My friends and I text a roll call to see who is standing and how. Nessie wants walking but I’m not sure anything’s got legs anymore, certainly not the popular vote.
Andrew called from Ireland to remind me of my daughter’s heart. I make of list of happinesses: Elise got engaged. Brianna’s little Oliver is a week old now. Cybelle got that job at Western. Mail just dropped through the slot in the box just like any old day. The feeling of my son’s earlobes and the center of his forehead. Gregorian Chants. Bagpipes. To be on the last part of the last chapter and know I’ll make my deadline. The expensive lotion from Taylor. The mermaid stone from Jane. The bird candle from Suzanne, and the birds in Jill’s office. The birds in the airport. Yesterday’s lunch to celebrate my daughter’s first vote in a presidential election that included a woman’s name on the ticket. Here’s to those eggs, and here’s to celebrating before they were broken. And if I bake bread or write thank you notes or make soup, then oxygen will start to flow through this bag of bones again.
Outside my kitchen window, there is a geesyness of sky and November’s leaf music. The sun still rose over a world that has seen far worse, I tell myself.
I place the three eggs in the pan. I add more salt to the water, less to the wound.
© L. Seaver 11/9/16
Of the field and fall
from grace we yield
the summer-sated grasses
and the golden-hour lasses . . .
Letting go the season
has come to pass
What wouldn’t I
do to spare you?
The Earth drops her gown
from green to gold to ground
but the last thing She’ll see
is blue . . . remembering
a world She once knew
. . . all the women do.
© LGS 9/14
(Bolstered by my writerly colleagues at http://www.lakeeffectwritersguild.com, I post this for my girl, and for all us girls)
Last night, Kit and I went to the Full Moon Drumming, which was particularly wonderful during this, the Blood Moon. There was a big turnout. Instruments of all kinds were spread out on the ground for any newbies (like us) to borrow—fully engaged participation is the unspoken expectation. Interspersed were various art supplies that had presumably been used to put up promotional posters about the event, at least that’s what we figured the markers, scissors, etc., were beside the tambourines and maracas. Yet there was a tin can, fly swatter, knitting needles, and a knife sharpener, so who could be sure?
I’m not a musician but I can keep a beat, at least I thought I could.
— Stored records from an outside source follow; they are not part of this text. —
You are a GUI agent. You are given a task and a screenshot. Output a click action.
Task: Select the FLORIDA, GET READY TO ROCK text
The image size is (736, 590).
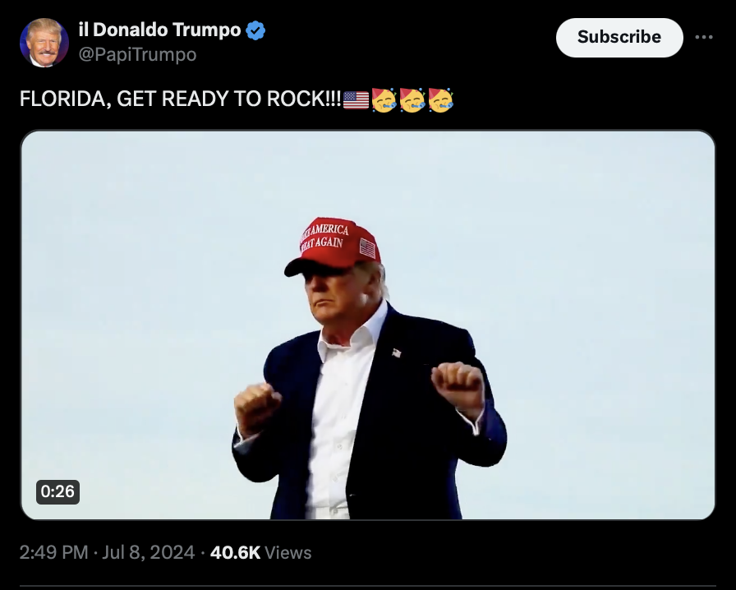point(180,99)
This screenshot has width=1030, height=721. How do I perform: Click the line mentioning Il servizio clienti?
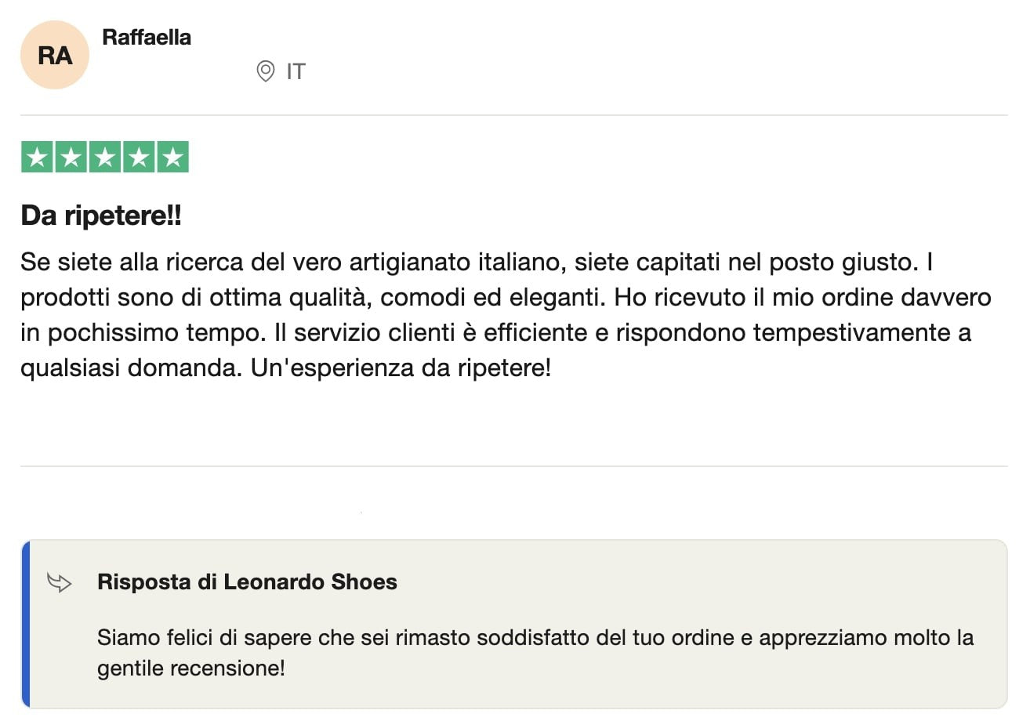(496, 332)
Then the tattooed guys with pony tails started beating rhythms out of the congas, snares, steel pans and African drums that were powerful and primal. Everything I tried to sync to that skewed highchair-baby-with-spoon. As soon as the first session winded down, I switched to cow bell and spent the next session trying to keep Will Farrell/SNL images out of my mind.
Maybe the fourth or fifth “drum conversation” in, I was finally getting the hang of it. I had settled at last on the triangle because…well, I just didn’t think you could mess up on the triangle. It always sounds nice. After a while, Kit gave me a look that inferred otherwise.
“Play something different,” she hissed.
“This is the only song I know on the triangle,” I replied.
“No, I mean a different instrument…anything…like a skein of yarn.”
She looked around desperately then handed me a glitter-glue stick, but I just tuned her out.
Now and then . . .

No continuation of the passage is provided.